What you should do: Starting with the line that contains "Task: Show the tab overview icon" and going on through the end of the items below, set out those lines as a numbered list, skipping blank lines and leaving out the pictures.
__________________________________________________
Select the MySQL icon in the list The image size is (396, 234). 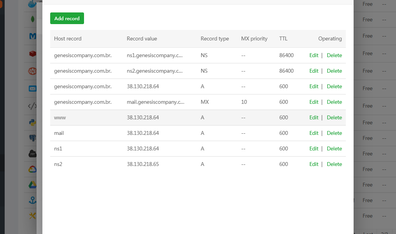coord(33,36)
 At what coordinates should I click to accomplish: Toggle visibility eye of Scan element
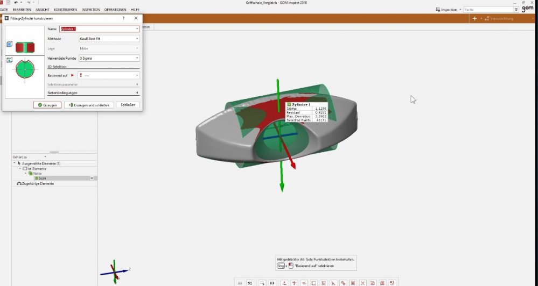coord(92,178)
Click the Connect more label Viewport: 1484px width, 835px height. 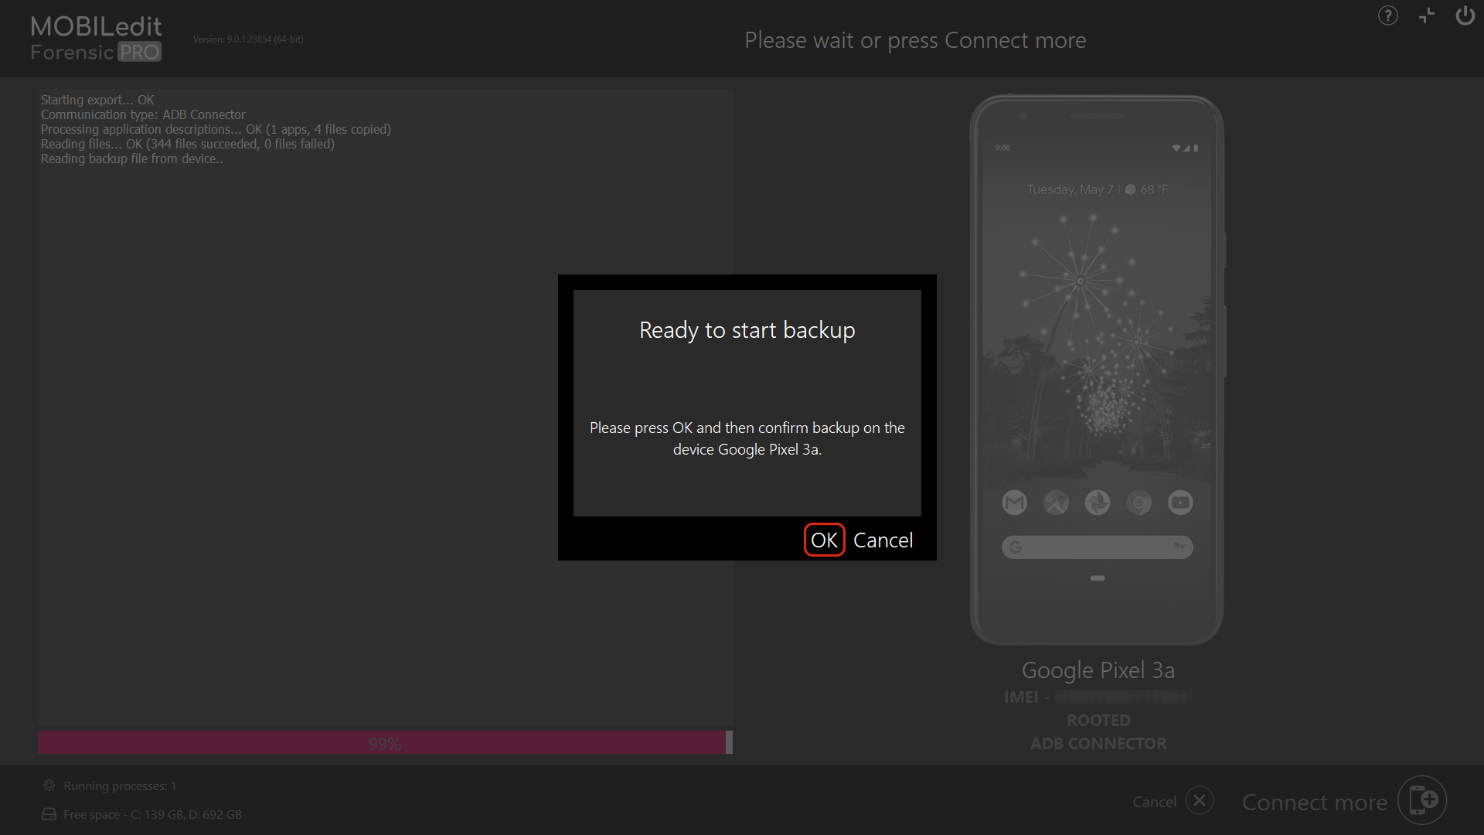[x=1314, y=803]
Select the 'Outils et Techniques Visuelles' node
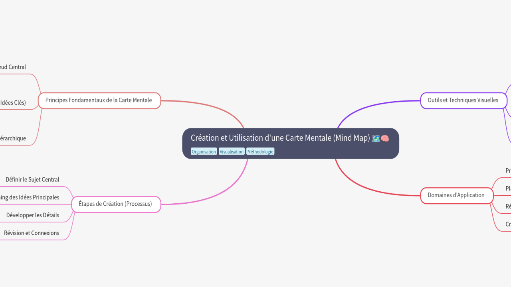The width and height of the screenshot is (511, 287). [x=463, y=100]
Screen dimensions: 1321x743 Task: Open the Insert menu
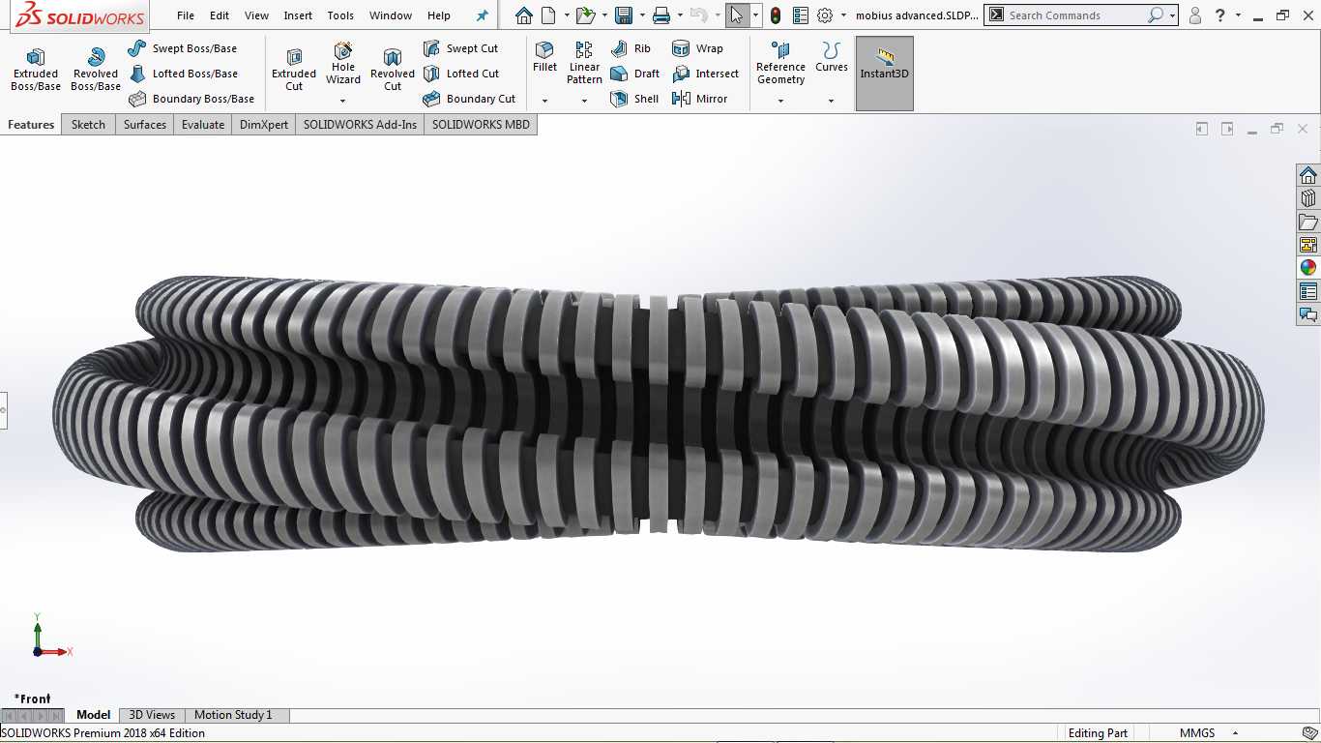[298, 15]
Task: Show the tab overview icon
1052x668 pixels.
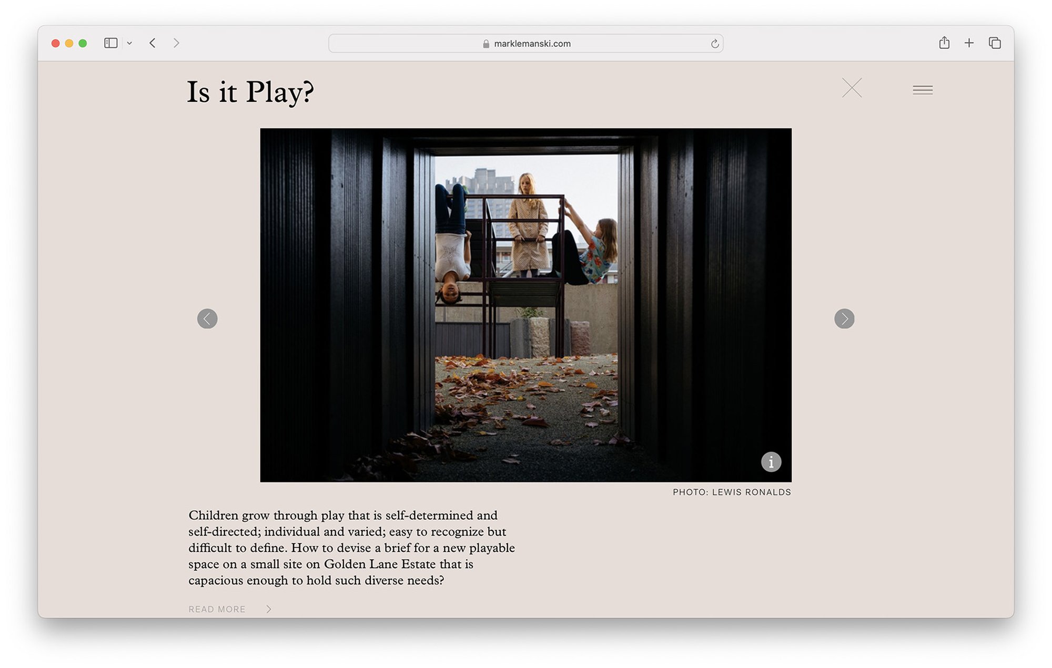Action: point(994,43)

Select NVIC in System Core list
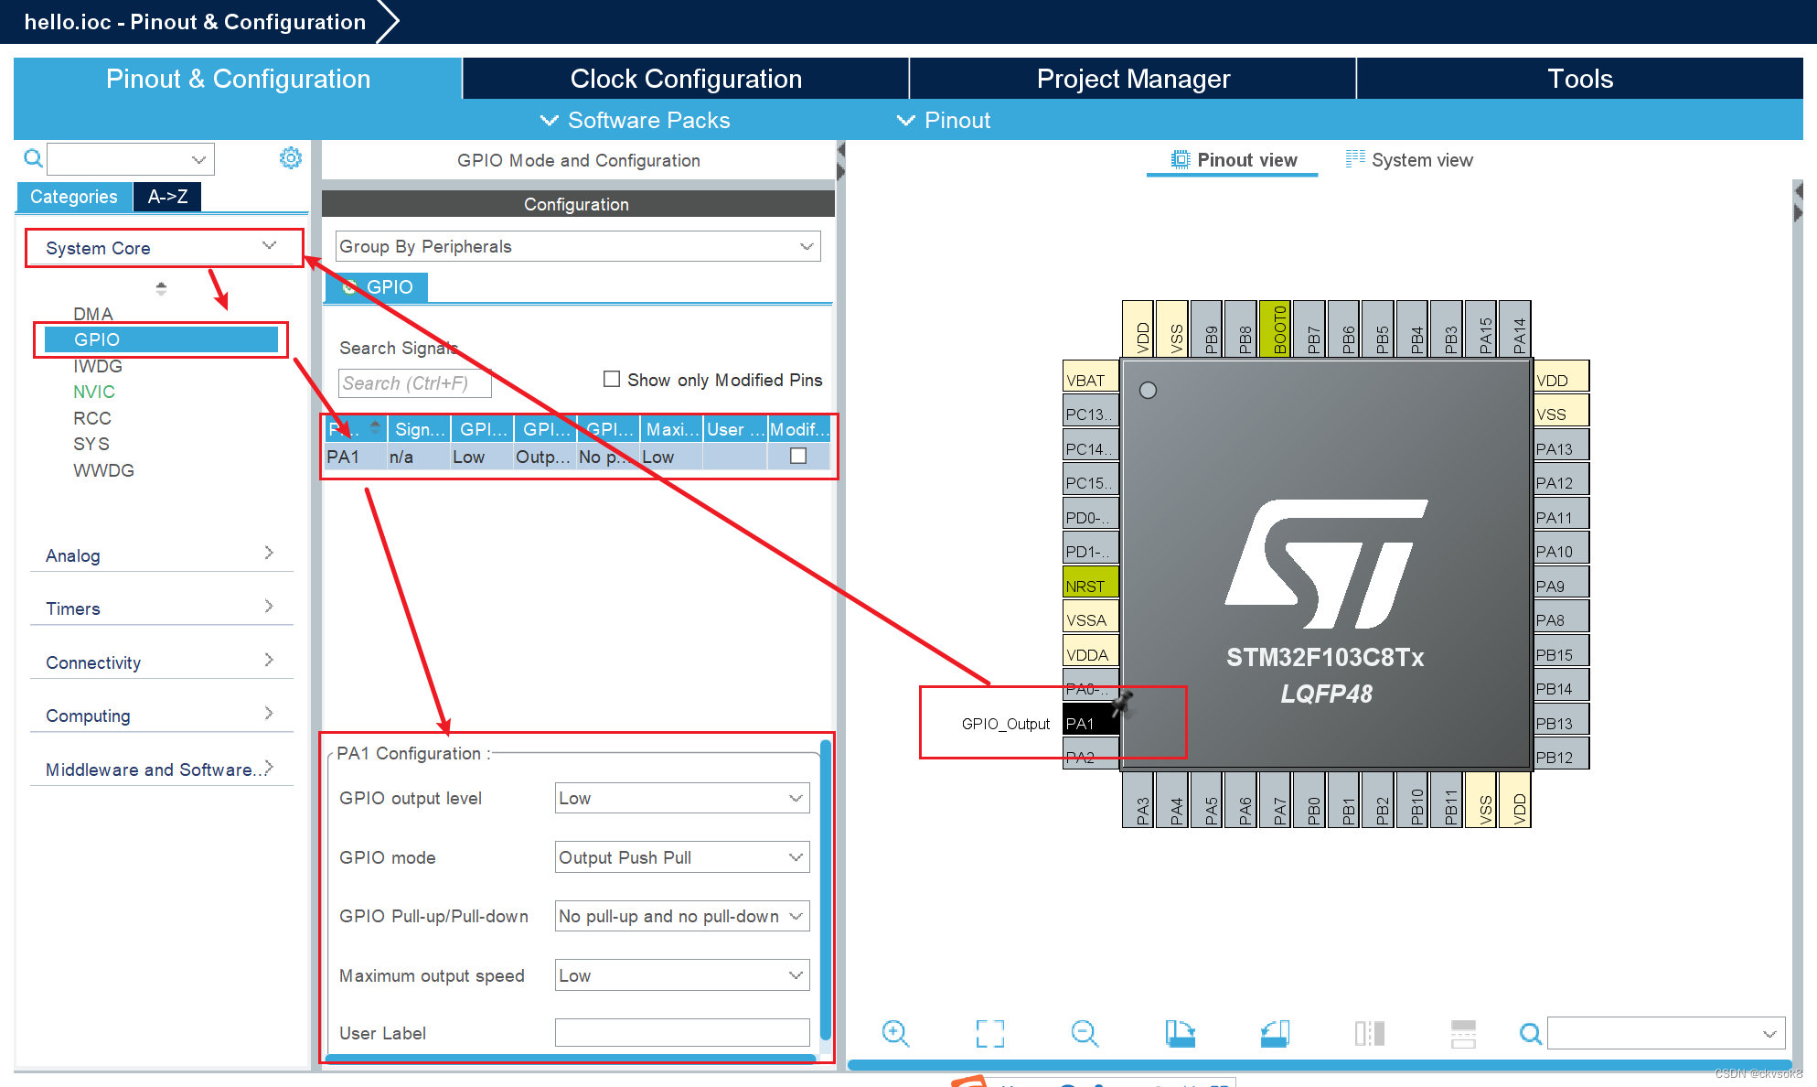pos(94,392)
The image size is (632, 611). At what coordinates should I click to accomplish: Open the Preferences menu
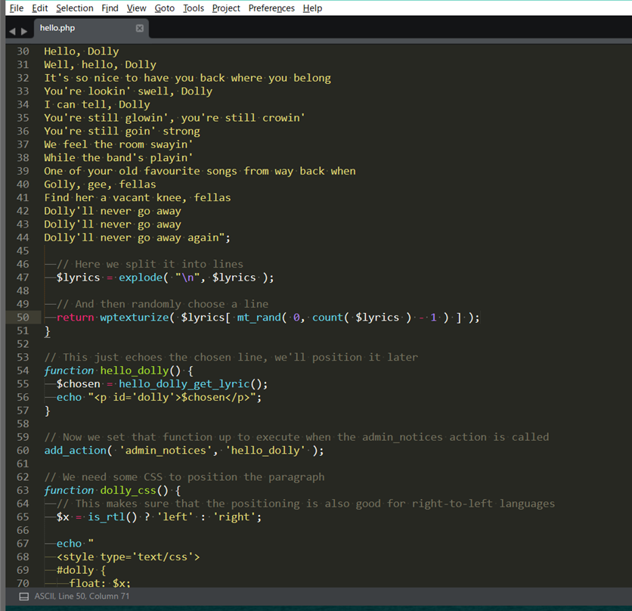pyautogui.click(x=271, y=8)
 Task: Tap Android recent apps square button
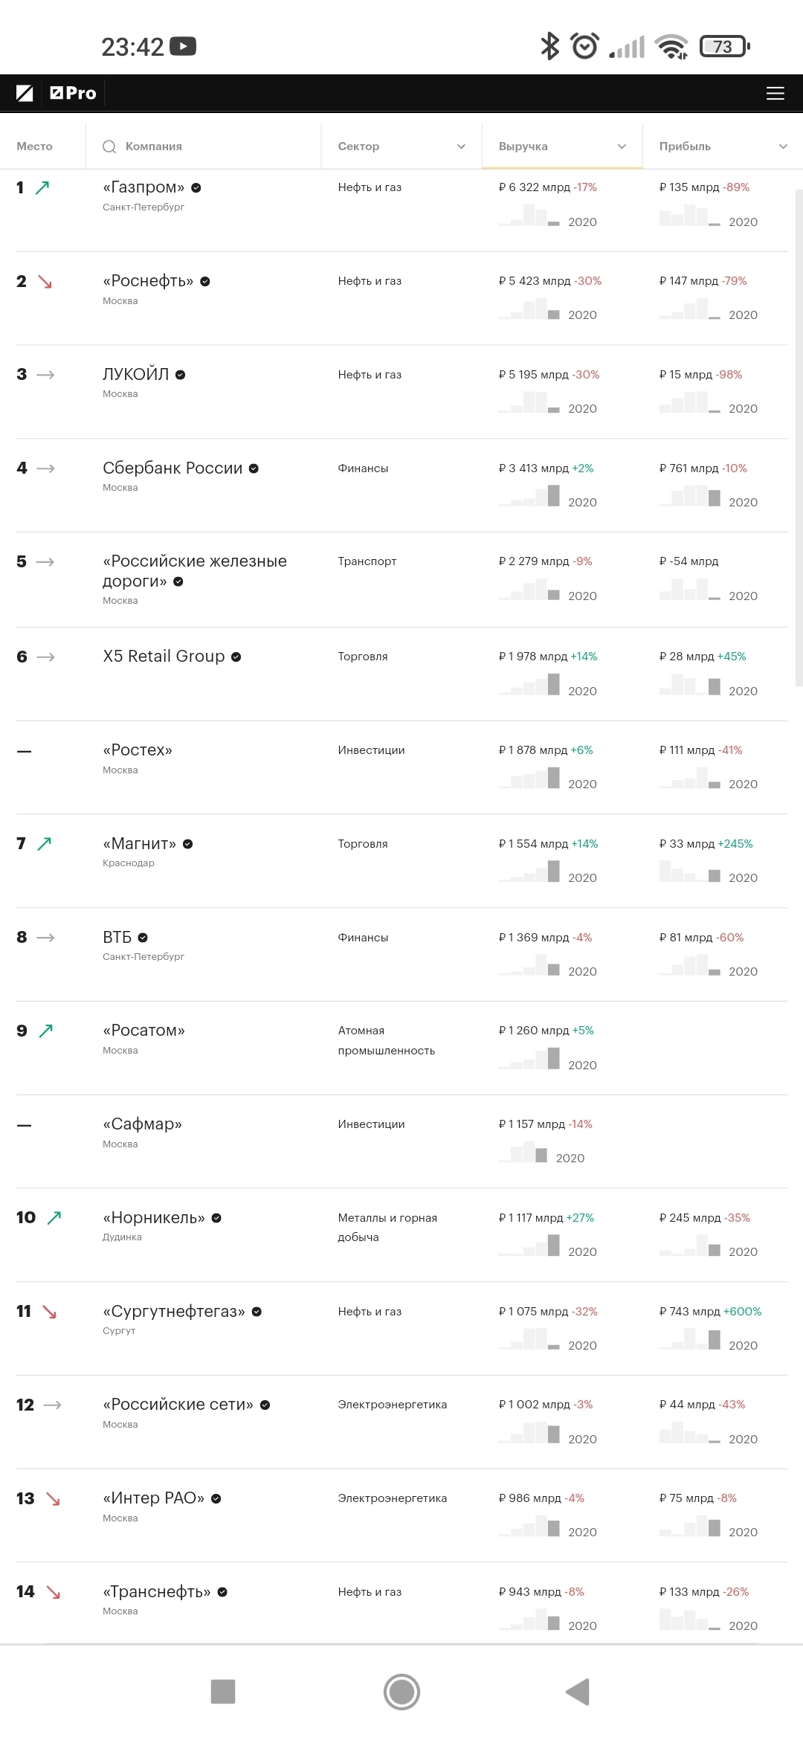[223, 1692]
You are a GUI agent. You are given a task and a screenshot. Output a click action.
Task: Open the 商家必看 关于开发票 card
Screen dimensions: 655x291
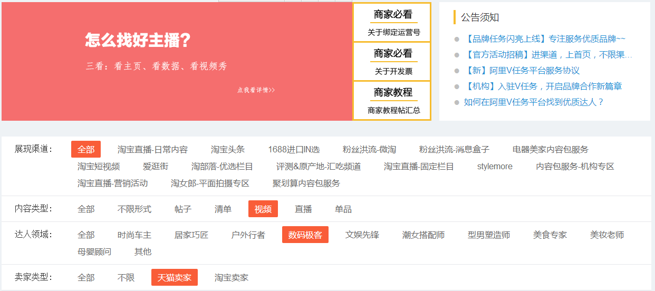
__________________________________________________
Solution to this exercise:
1. Task: Show the tab overview icon
2. 1052x668 pixels.
3. Action: point(994,43)
4. Select NVIC in System Core list
5. pos(94,392)
6. The image size is (632, 611). At what coordinates should I click to accomplish: Open the Preferences menu
7. pyautogui.click(x=271, y=8)
8.  Task: Tap Android recent apps square button
9. [223, 1692]
10. You are a GUI agent. You are given a task and a screenshot. Output a click action.
11. Task: Open the 商家必看 关于开发票 card
12. Screen dimensions: 655x291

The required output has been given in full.